À côté de l’ascenseur, une femme tient un chien dans ses bras. Elle le regarde, consternée, par-dessus son épaule. Le chien se met à aboyer, et le vendeur se sent mal à l’aise. Les portes de l’ascenseur s’ouvrent. Il analyse rapidement la situation et opte pour les escaliers plutôt que de monter à côté de l’animal.
— Bonsoir, dit-il en reculant d’un pas.
La femme, quant à elle, entre avec son chien sans quitter des yeux les ailes noires du vendeur.

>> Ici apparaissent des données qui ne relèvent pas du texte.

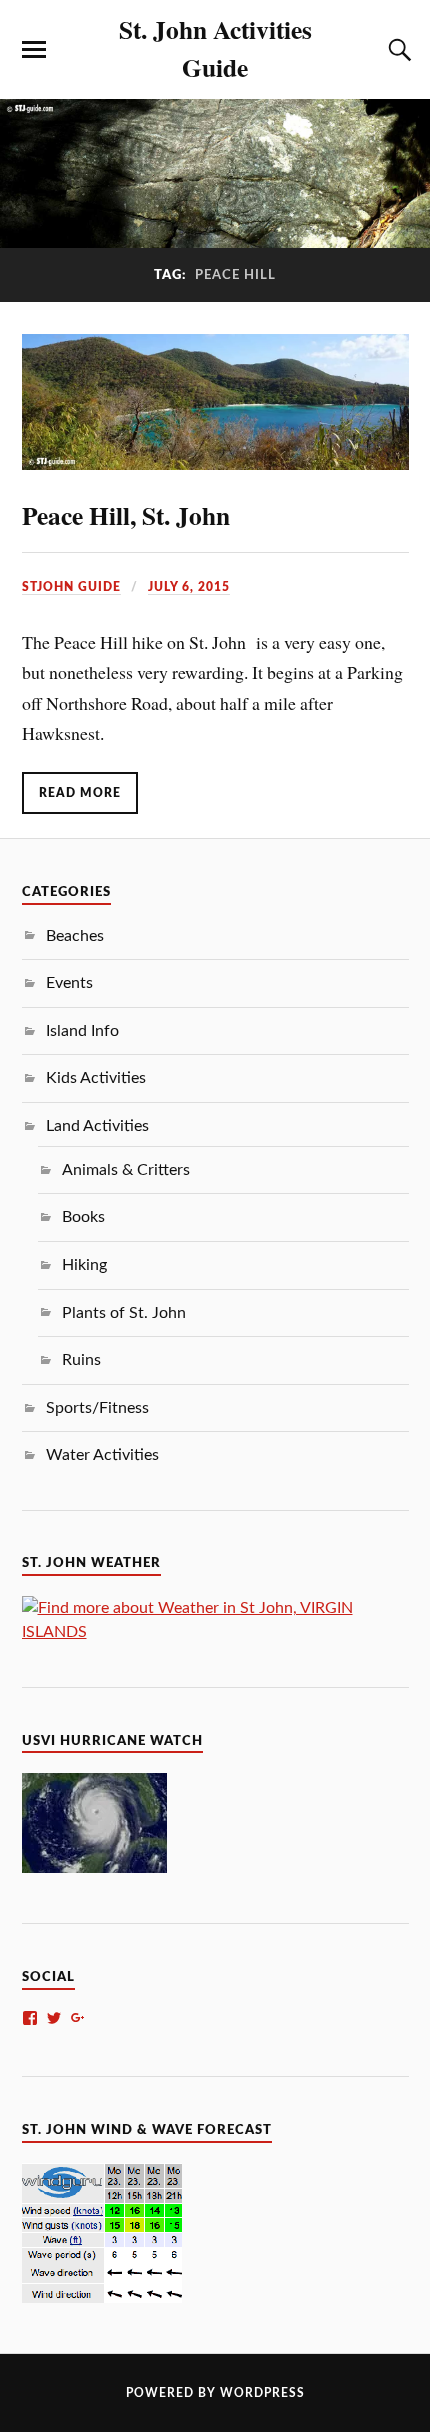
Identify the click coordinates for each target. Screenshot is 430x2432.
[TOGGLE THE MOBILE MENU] (34, 50)
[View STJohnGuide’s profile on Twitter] (54, 2018)
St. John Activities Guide (215, 48)
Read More (80, 793)
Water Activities (102, 1455)
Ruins (81, 1360)
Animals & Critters (126, 1170)
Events (69, 983)
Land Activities (97, 1126)
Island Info (82, 1031)
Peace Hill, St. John (126, 515)
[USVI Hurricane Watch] (94, 1868)
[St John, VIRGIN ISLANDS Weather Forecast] (215, 1632)
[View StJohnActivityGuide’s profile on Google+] (78, 2018)
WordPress (262, 2393)
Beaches (75, 936)
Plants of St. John (124, 1313)
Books (83, 1217)
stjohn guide (71, 587)
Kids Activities (96, 1078)
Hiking (84, 1265)
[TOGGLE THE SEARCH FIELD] (397, 50)
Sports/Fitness (97, 1408)
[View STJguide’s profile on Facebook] (30, 2018)
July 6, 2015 (189, 587)
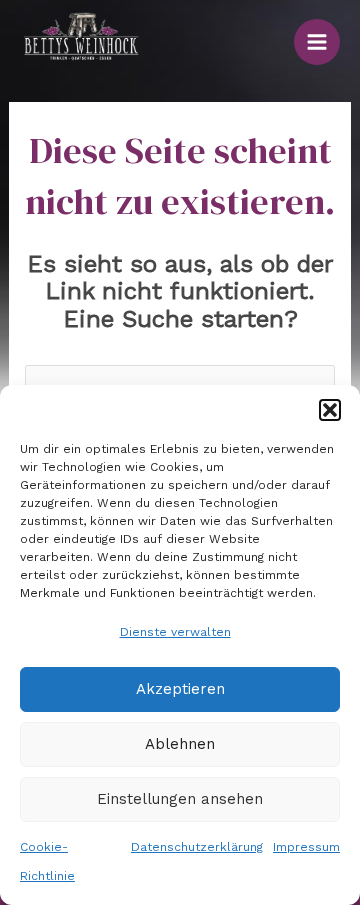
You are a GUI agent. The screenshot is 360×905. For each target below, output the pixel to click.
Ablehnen (180, 744)
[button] (330, 410)
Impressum (306, 847)
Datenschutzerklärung (197, 847)
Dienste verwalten (175, 632)
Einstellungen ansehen (180, 799)
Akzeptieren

Arrivé au septième étage, il reprend son souffle. Son travail ne lui laisse pas le temps de faire de l’exercice, et sa condition physique n’est plus ce qu’elle était. Sans compter l’insomnie des dernières semaines. Même eux n’y échappent pas. Il a le visage fatigué, les yeux cernés. Les lumières du couloir jaunâtres étouffent l’espace. Trois ampoules sont grillées. À part le bruit d’une télévision venant de l’appartement 703, le couloir est d’un silence absolu. Il perçoit presque la vibration de ses pas, remontant de ses jambes jusqu’à ses oreilles. Il s’arrête devant la porte du 706. Il se rajuste une nouvelle fois, inspire profondément et relâche l’air lentement. Il est là; il ne lui reste plus qu’à sonner. Des pas précipités et une respiration saccadée s’écoutent derrière la porte. Quelqu’un tente de se calmer avant d’ouvrir.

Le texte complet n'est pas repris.